= PAGE EXTRACT =
*****
The Duwamish Tribe’s Injustices

Adam - Seattle, Washington
Entered on March 19, 2008

Dear NPR,

My name is Adam and I go to a school in Washington. My class and I have been studying Native American Tribe’s history for Northwest Washington, and we have learned that the Duwamish tribe has been denied Tribal recognition for over 200 years. I feel very sad and disappointed at our government that they have kept the Duwamish down for so long. The only time that they have ever come close to becoming a tribe in the eyes of our government has been at the end of the Clinton Administration, but they hardly got two days before the Bush Administration canceled their rights. The Duwamish don’t have any treaty rights, the way that all the other tribes in the area do. The way I see it, the Duwamish deserve to be a tribe. I just learned about how this is playing out in congress, and I truly believe that this is a great injustice. I have heard several speeches from Duwamish tribe members about this, and all of them say that they deserve to be a tribe. The US has treaty obligations with all Indian tribes living within its borders. This shows to me that our government isn’t what it should be, and that what we are doing for the Native American tribes isn’t enough. Is it really right to deny them their tribal recognition?

Settlers from the colonies came over around the 1800s as pioneers, and with them they brought diseases like small pox. These diseases wiped out more than ninety percent of the Native American population. How would you feel if new people came into your land, killed hundreds upon thousands of your people, and then proceeded to deny you rights as a citizen, even once you surrendered? I know that I would just flat out be amazingly angry at the English government and society. That is like saying that all of the Indians aren’t a people, denying that they aren’t a tribe.

Just a small amount of our tax money goes to helping the Indians, so we save just enough money for that next McDonalds burger. Are we really doing the right thing?
*****
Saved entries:

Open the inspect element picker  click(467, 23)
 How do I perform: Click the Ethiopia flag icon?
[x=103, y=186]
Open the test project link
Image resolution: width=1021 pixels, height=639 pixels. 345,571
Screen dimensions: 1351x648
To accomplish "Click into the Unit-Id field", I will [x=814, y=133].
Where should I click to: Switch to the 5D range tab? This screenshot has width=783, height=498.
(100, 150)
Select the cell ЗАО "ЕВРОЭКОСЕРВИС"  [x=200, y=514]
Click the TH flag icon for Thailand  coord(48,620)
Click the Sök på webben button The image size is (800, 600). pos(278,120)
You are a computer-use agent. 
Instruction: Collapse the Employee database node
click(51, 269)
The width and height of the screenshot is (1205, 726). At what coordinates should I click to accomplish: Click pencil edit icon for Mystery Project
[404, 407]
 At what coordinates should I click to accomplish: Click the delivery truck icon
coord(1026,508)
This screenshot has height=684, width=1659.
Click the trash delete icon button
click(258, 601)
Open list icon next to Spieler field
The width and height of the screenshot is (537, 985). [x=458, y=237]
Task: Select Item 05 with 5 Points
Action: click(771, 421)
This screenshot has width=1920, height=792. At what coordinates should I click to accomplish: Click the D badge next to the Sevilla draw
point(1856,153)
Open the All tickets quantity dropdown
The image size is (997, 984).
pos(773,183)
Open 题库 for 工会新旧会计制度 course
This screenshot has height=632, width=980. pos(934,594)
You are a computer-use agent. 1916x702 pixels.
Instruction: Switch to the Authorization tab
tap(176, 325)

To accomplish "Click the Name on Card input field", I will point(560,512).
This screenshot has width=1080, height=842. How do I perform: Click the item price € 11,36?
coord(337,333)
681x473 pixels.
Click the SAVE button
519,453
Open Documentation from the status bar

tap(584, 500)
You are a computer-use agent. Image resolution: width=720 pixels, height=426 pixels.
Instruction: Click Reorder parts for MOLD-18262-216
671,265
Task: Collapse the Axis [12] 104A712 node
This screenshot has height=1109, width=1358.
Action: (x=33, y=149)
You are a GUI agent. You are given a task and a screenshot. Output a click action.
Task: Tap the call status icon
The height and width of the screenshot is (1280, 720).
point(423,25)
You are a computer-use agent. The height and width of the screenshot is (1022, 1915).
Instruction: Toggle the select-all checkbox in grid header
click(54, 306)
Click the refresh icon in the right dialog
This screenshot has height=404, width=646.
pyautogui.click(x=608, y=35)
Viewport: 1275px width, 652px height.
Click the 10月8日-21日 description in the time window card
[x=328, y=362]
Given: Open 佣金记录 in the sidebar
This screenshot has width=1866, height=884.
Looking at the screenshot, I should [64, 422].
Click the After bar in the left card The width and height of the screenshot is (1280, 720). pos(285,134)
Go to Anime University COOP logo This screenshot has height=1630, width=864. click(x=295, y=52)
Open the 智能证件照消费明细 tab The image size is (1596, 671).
*****
Transcribe the passage of the letter on the Duwamish Tribe, starting at "Settlers from the" and ending at "aren’t a tribe.". The listing was drawn from a separate source and is unrelated to the letter.

= EXERCISE SOLUTION =
Settlers from the colonies came over around the 1800s as pioneers, and with them they brought diseases like small pox. These diseases wiped out more than ninety percent of the Native American population. How would you feel if new people came into your land, killed hundreds upon thousands of your people, and then proceeded to deny you rights as a citizen, even once you surrendered? I know that I would just flat out be amazingly angry at the English government and society. That is like saying that all of the Indians aren’t a people, denying that they aren’t a tribe.